Karadeniz’in gizemli halkı

Karadeniz’de yaşayan ve Ermenicenin bir lehçesini konuşan Hemşinliler, son yıllarda araştırmacıların ilgisini giderek daha fazla çekiyor. Konunun en önde gelen uzmanlarından olan Sergey Vardanyan, Sovyetler döneminden bu yana yaptığı saha araştırmaları ve yayımladığı makalelerle biliniyor.
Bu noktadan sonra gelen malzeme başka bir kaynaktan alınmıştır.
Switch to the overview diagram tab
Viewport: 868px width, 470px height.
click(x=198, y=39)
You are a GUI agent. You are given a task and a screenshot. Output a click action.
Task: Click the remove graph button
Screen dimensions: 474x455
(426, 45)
Vardanyan’a, Hemşinlilere dair merak edilenleri sorduk.

UYGAR GÜLTEKİN

İktidarların yasaklayıcı tavrından dolayı Türkiye’de araştırmacıların Hemşinliler üzerine çalışmaktan çekindiği ve meseleye “etrafından dolaşarak” yaklaştıklarını belirten Vardanyan, Hemşinlilerin, Müslümanlaştıkları için, Ermeniler tarafından Ermeni kimliği içinde görünmediklerini, ancak geçmişte durumun böyle olmadığını söyledi.

Ermenilerin tavrı önceden farklıydı

Vardanyan, Ermeni aydınlarının konuya ilişkin yaklaşımının geçmişte bugünkünden çok daha farklı olduğunu şu örnekle açıkladı: “19. yüzyılın son çeyreğinde Tiflis’te yayınlanan ‘Meğu Hayasdani’ (Ermenistan Arısı) isimli gazetede şu satırlar okunuyordu; ‘Dünyada uygar toplumlar içinde olsun, gelişmemiş toplumlarda olsun tek bir kiliseye ait ulus yoktur. Biz tek bir ulusun evlatlarıyız. Aynı ailenin bireyleriyiz. Katoliklik, Protestanlık hatta Müslümanlık, Ermeni‘nin Ermeni olmasına engel değildir.”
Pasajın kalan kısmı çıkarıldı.